(Problem): Transcribe only the lines between the first line of the records and the line containing "Plumbing (16, 2499)", inclusive, exactly as written.
Given records Block Start
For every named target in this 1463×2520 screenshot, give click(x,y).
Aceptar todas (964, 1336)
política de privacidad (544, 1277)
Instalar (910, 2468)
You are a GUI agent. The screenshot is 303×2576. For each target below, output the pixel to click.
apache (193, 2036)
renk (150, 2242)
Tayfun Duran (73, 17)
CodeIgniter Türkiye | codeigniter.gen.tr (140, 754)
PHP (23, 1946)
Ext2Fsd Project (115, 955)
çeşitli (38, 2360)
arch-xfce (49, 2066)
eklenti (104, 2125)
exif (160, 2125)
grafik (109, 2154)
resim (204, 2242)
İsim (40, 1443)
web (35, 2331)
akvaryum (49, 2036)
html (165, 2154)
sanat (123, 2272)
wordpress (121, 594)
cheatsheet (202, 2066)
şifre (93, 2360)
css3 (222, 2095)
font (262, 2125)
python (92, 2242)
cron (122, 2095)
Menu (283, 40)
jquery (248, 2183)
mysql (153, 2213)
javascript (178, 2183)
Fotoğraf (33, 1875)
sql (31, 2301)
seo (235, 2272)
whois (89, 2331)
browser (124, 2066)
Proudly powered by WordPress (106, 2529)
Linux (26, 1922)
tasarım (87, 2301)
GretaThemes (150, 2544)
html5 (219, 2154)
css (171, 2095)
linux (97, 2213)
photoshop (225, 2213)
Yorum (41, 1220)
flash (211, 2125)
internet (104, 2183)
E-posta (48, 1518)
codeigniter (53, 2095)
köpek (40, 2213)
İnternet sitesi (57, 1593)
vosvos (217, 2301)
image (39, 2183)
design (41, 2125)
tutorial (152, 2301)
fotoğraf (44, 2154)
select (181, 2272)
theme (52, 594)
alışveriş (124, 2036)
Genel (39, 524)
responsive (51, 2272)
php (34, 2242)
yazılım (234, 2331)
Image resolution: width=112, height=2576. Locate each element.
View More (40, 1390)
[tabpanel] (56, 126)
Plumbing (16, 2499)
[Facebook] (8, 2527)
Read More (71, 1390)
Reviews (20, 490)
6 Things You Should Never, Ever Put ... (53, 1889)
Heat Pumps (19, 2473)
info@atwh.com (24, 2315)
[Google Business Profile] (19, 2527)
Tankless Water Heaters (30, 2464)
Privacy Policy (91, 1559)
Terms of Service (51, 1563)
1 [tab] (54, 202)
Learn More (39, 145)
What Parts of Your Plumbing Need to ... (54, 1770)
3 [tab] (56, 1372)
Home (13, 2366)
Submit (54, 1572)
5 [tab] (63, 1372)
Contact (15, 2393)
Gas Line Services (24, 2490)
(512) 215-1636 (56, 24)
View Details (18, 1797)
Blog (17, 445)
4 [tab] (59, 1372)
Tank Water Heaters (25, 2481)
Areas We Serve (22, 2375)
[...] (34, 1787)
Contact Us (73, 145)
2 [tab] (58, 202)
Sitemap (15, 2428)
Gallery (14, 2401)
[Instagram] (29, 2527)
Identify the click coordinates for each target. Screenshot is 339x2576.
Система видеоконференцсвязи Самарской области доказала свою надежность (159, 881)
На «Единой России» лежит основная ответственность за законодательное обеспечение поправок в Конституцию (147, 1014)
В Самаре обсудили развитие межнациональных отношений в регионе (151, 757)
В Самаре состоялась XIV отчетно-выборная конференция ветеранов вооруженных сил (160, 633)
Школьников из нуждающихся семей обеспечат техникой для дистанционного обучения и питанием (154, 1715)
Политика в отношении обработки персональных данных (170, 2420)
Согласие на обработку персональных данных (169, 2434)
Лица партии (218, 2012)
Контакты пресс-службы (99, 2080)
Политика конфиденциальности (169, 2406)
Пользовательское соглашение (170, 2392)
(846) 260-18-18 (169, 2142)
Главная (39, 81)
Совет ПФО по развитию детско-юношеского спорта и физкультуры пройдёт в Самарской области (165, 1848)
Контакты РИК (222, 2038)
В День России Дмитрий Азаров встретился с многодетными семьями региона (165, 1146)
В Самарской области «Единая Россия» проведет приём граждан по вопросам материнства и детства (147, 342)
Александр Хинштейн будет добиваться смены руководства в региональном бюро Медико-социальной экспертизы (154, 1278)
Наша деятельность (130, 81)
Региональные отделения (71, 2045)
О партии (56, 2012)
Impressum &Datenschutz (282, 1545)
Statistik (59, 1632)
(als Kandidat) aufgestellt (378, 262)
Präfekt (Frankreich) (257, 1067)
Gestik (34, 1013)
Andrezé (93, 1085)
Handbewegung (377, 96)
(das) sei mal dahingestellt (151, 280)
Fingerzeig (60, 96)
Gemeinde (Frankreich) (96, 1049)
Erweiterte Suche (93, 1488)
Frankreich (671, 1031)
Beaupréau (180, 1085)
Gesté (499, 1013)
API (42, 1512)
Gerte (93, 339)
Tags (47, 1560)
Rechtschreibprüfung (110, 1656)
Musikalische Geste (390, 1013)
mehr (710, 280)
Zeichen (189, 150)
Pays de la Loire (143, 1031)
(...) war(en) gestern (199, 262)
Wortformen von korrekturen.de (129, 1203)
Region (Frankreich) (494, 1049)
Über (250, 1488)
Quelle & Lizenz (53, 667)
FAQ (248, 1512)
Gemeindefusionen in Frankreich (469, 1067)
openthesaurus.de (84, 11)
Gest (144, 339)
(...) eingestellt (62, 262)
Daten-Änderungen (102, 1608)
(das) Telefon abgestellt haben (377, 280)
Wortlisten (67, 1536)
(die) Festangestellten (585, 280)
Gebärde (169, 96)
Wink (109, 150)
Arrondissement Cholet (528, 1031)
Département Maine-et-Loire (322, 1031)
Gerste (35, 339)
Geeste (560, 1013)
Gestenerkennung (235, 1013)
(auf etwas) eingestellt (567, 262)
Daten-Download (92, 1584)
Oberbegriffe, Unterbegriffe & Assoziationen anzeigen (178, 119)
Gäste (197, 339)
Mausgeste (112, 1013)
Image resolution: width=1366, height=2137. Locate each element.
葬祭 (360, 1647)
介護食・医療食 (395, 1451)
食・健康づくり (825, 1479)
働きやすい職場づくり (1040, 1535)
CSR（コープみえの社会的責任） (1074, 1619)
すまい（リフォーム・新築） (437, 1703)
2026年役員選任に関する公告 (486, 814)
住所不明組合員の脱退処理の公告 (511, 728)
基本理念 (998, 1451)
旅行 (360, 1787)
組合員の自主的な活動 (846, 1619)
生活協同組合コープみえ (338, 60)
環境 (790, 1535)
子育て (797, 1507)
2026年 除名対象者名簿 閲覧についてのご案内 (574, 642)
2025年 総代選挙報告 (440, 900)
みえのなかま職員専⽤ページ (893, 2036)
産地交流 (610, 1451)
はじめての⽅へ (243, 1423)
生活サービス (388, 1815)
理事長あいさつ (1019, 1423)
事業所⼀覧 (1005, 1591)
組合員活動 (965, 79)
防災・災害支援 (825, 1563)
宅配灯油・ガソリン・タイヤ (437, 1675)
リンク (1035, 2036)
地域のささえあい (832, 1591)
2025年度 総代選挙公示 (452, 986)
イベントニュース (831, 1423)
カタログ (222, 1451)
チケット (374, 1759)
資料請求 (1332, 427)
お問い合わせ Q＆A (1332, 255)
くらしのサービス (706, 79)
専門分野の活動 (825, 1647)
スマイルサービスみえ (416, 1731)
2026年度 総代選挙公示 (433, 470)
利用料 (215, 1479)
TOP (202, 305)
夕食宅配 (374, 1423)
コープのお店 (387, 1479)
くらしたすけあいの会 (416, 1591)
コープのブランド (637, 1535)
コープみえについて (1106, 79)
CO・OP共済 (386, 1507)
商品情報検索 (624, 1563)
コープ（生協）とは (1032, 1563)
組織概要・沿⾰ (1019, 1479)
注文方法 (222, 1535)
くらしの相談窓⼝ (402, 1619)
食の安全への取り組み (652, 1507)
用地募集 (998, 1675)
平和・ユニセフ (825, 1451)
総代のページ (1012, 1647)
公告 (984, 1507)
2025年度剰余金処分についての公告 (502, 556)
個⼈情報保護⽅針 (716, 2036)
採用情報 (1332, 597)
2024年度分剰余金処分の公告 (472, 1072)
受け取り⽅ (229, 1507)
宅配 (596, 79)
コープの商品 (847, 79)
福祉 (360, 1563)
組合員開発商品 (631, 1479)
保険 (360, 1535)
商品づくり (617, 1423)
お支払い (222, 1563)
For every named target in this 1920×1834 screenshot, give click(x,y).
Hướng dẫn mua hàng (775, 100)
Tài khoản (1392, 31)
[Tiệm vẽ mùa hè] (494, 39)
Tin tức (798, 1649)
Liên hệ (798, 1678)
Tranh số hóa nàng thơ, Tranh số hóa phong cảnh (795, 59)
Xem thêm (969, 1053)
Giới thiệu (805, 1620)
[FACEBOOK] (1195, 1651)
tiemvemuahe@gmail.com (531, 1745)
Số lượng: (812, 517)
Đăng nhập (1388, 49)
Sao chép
Given records Block End
(Answer section):
For every named target in this 1463×2520 screenshot, give click(x,y).
Aceptar todas (964, 1336)
política de privacidad (544, 1277)
Instalar (910, 2468)
You are a GUI agent. The screenshot is 303×2576. For each target below, output the pixel to click.
apache (193, 2036)
renk (150, 2242)
Tayfun Duran (73, 17)
CodeIgniter Türkiye | codeigniter.gen.tr (140, 754)
PHP (23, 1946)
Ext2Fsd Project (115, 955)
çeşitli (38, 2360)
arch-xfce (49, 2066)
eklenti (104, 2125)
exif (160, 2125)
grafik (109, 2154)
resim (204, 2242)
İsim (40, 1443)
web (35, 2331)
akvaryum (49, 2036)
html (165, 2154)
sanat (123, 2272)
wordpress (121, 594)
cheatsheet (202, 2066)
şifre (93, 2360)
css3 (222, 2095)
font (262, 2125)
python (92, 2242)
cron (122, 2095)
Menu (283, 40)
jquery (248, 2183)
mysql (153, 2213)
javascript (178, 2183)
Fotoğraf (33, 1875)
sql (31, 2301)
seo (235, 2272)
whois (89, 2331)
browser (124, 2066)
Proudly powered by WordPress (106, 2529)
Linux (26, 1922)
tasarım (87, 2301)
GretaThemes (150, 2544)
html5 (219, 2154)
css (171, 2095)
linux (97, 2213)
photoshop (225, 2213)
Yorum (41, 1220)
flash (211, 2125)
internet (104, 2183)
E-posta (48, 1518)
codeigniter (53, 2095)
köpek (40, 2213)
İnternet sitesi (57, 1593)
vosvos (217, 2301)
image (39, 2183)
design (41, 2125)
tutorial (152, 2301)
fotoğraf (44, 2154)
select (181, 2272)
theme (52, 594)
alışveriş (124, 2036)
Genel (39, 524)
responsive (51, 2272)
php (34, 2242)
yazılım (234, 2331)
Image resolution: width=112, height=2576. Locate each element.
View More (40, 1390)
[tabpanel] (56, 126)
Plumbing (16, 2499)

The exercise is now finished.